━━━ Texte extrait

Guillaume Roquette, Directeur général de Valeurs Actuelles

Son sauvage assassinat, le 25 novembre, par un violeur récidiviste déjà condamné, oblige notre société à prendre ses responsabilités. Sa mort tragique doit servir d’exemple. Sans haine mais avec force, sa famille et ses amis feront en sorte que son sacri­fice ne soit pas vain.

Trente et un coups de couteau ont enlevé Anne-Lorraine à l’affection des siens, à sa famille et aussi à cet im­mense réseau d’amitiés que cette étudiante de 23 ans avait déjà su rassembler autour d’elle. Le hasard d’une ren­contre avec « ce mal absurde qui dé­passe l’entendement », selon les mots du père Stephan Janssens, lors de ses obsèques le 1er décembre à Senlis, l’a arrachée à la vie.

Une vie interrompue trop tôt, mais si riche, si féconde. Déjà, « elle fait sens ». Malgré la douleur, sa famille inscrit cette tragédie dans une perspective d’action, au service du bien public. À Senlis, au nom de sa famille et de tous leurs amis, son frère Paul-Henry faisait cette promesse, dans son uniforme de jeune officier saint-cyrien : « Toute la famille est déterminée pour lutter, sans haine mais avec force, afin que ton sacrifice ne soit pas vain et qu’un tel drame ne se re­produise plus jamais. »

Anne-Lorraine avait passé le bac puis une année d’hypokhâgne au lycée de la Légion d’honneur de Saint-Denis. Elle y était revenue comme pionne, elle en était partie au matin du dimanche 25 novembre, pour rejoindre ses parents à Orry-la-Ville (Oise). Le chef de l’État a rendu un hommage ému à Anne-Lorraine, devant les jeunes filles bouleversées : « Je suis fier et vous pouvez être fières de votre ancienne surveillante, parce ­qu’elle a été à la hauteur, par son cou­rage, de la devise de la Légion d’honneur (“Honneur et Patrie”). Ce qui est le plus important, ce que j’aimerais que vous gardiez le plus au fond de votre cœur, c’est l’exceptionnel courage dont elle a fait preuve. »

━━━━━━

> [Actions à mener]
1 – D'après le texte extrait, à quelle date et dans quelle ville les obsèques d'Anne-Lorraine ont-elles eu lieu ?
2 – Traduisez en anglais cette phrase du texte extrait : « Anne-Lorraine avait passé le bac puis une année d’hypokhâgne au lycée de la Légion d’honneur de Saint-Denis. »
3 – Prolongez le texte sur Anne-Lorraine à partir de sa dernière phrase.

━━━ Lignes de données

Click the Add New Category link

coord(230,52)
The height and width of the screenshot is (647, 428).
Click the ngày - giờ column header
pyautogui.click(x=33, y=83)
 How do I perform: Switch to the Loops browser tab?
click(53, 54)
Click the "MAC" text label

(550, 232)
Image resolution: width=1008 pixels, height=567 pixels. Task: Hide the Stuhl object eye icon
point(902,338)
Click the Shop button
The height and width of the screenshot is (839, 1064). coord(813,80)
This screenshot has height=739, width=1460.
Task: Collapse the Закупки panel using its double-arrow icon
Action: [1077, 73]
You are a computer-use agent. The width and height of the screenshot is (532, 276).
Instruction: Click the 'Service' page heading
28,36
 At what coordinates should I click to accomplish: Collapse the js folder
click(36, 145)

━━━━━━

> [Résultats par tâche]
1 – Le 1er décembre, à Senlis.

2 – Anne-Lorraine had passed her baccalaureate and then spent a year in hypokhâgne at the Légion d'honneur school in Saint-Denis.

3 –
La veille, le chef de l’État avait reçu dans la plus grande discrétion les parents d’Anne-Lorraine, soucieux d’éviter toute exploitation médiatique malsaine. « Contrairement à ce qui a été dit, le chef de l’État et les ministres directement concernés [Hervé Morin et Michèle Alliot-Marie] nous ont tout de suite manifesté leur peine et leur affection, témoigne le colonel Schmitt. Cette discrétion a été mal comprise par certains. Nous ne souhaitions pas médiatiser ce soutien officiel, comme lors des obsèques où nous avons voulu rester en famille et entre amis. »

La violence inouïe de l’agression du 25 novembre n’a pas effacé le sourire lumineux et confiant d’Anne-Lor­raine ni cette trace particulière ­qu’elle laisse dans le souvenir de tous. Aînée respectée d’une fratrie de cinq enfants, hyperactive, artiste (elle peignait et sculptait), « l’intellectuelle » de la famille avait son franc-parler, l’humour et l’impertinence d’une jeune fille d’aujourd’hui. Elle bousculait parfois gentiment son père, colonel chargé de la communication auprès du général Dary, gouverneur mili­taire de Paris. « Je me méfie des communicants », lui disait l’étudiante en journalisme.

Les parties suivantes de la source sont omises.